**Directions for this task**. What is needed is a verbatim copy of every record below, with the pictures left out.

**Extracted data**.
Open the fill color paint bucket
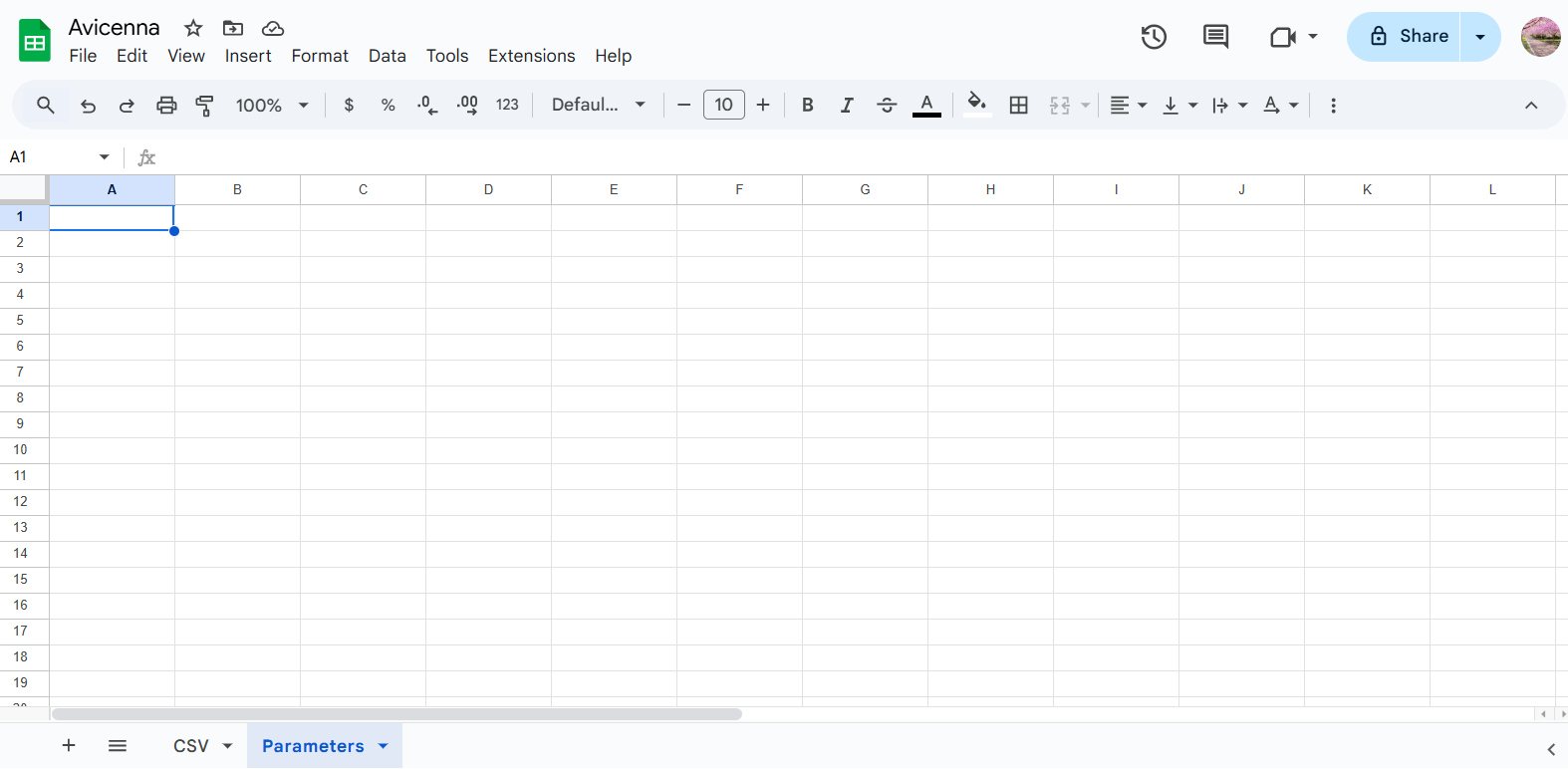The height and width of the screenshot is (769, 1568). [x=976, y=104]
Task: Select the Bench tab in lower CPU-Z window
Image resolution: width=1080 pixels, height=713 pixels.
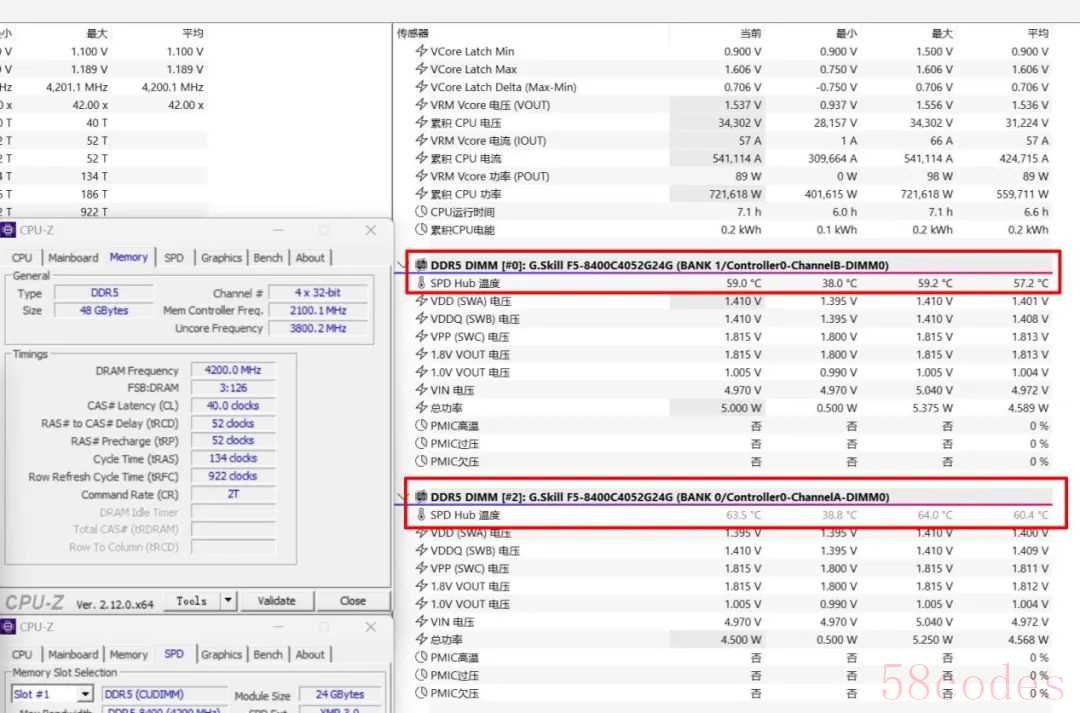Action: pos(268,654)
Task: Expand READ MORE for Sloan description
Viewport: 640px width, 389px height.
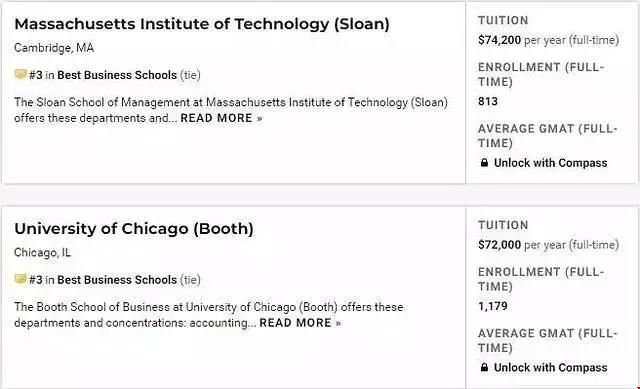Action: (x=221, y=118)
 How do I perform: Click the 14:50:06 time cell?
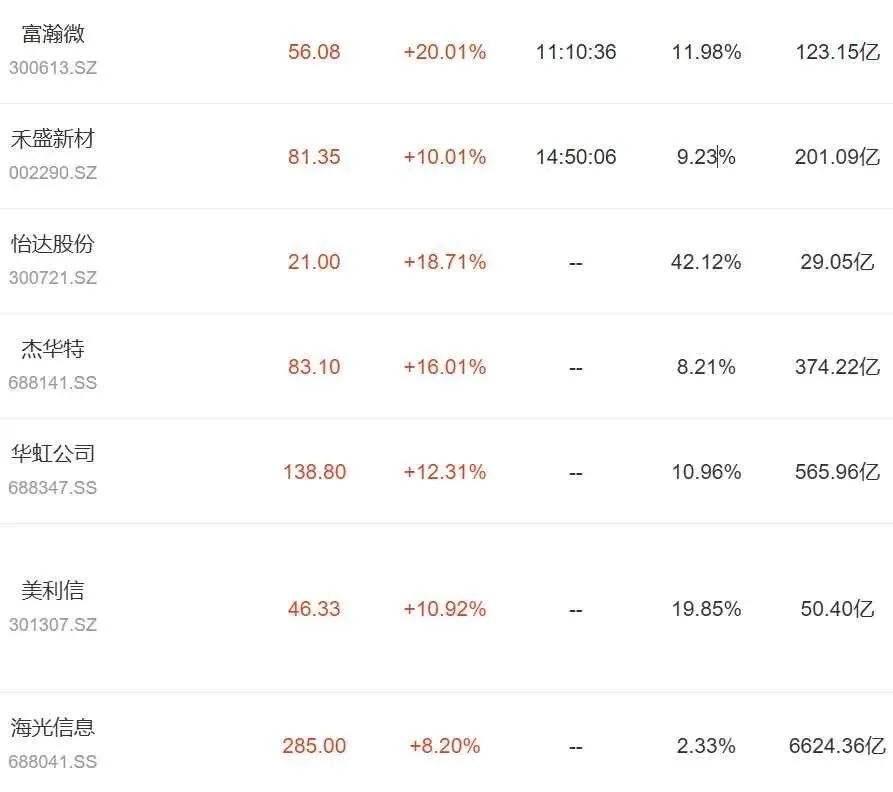click(x=576, y=157)
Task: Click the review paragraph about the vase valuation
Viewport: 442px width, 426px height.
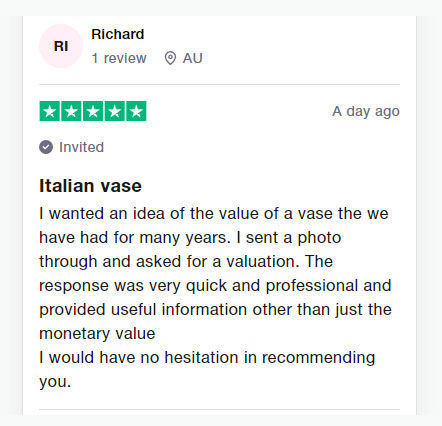Action: (x=215, y=297)
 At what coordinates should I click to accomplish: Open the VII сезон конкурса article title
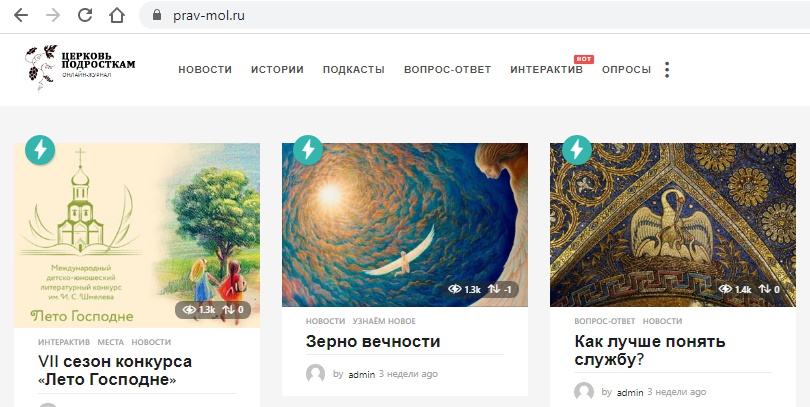click(115, 370)
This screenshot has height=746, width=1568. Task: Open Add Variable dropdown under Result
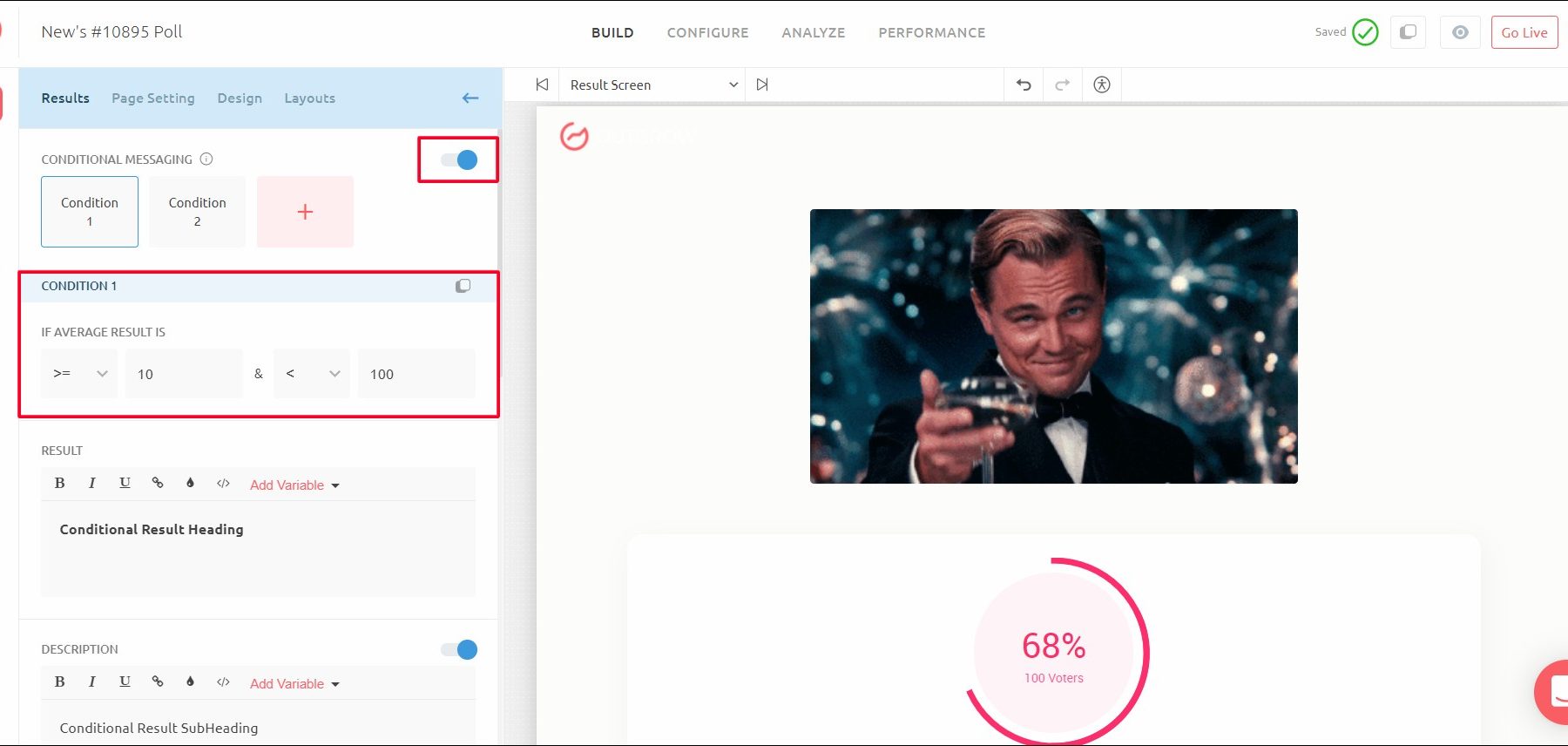point(294,485)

**Solution for this task**.
Open the fill color paint bucket
The height and width of the screenshot is (769, 1568). [x=976, y=104]
Task: Select the Bench tab in lower CPU-Z window
Image resolution: width=1080 pixels, height=713 pixels.
Action: pos(268,654)
Task: Expand READ MORE for Sloan description
Viewport: 640px width, 389px height.
Action: (x=221, y=118)
 How do I perform: Click the 14:50:06 time cell?
click(x=576, y=157)
Task: Click the review paragraph about the vase valuation
Viewport: 442px width, 426px height.
Action: (x=215, y=297)
 At what coordinates should I click to accomplish: Open the VII сезон конкурса article title
click(115, 370)
This screenshot has height=746, width=1568. Task: Open Add Variable dropdown under Result
point(294,485)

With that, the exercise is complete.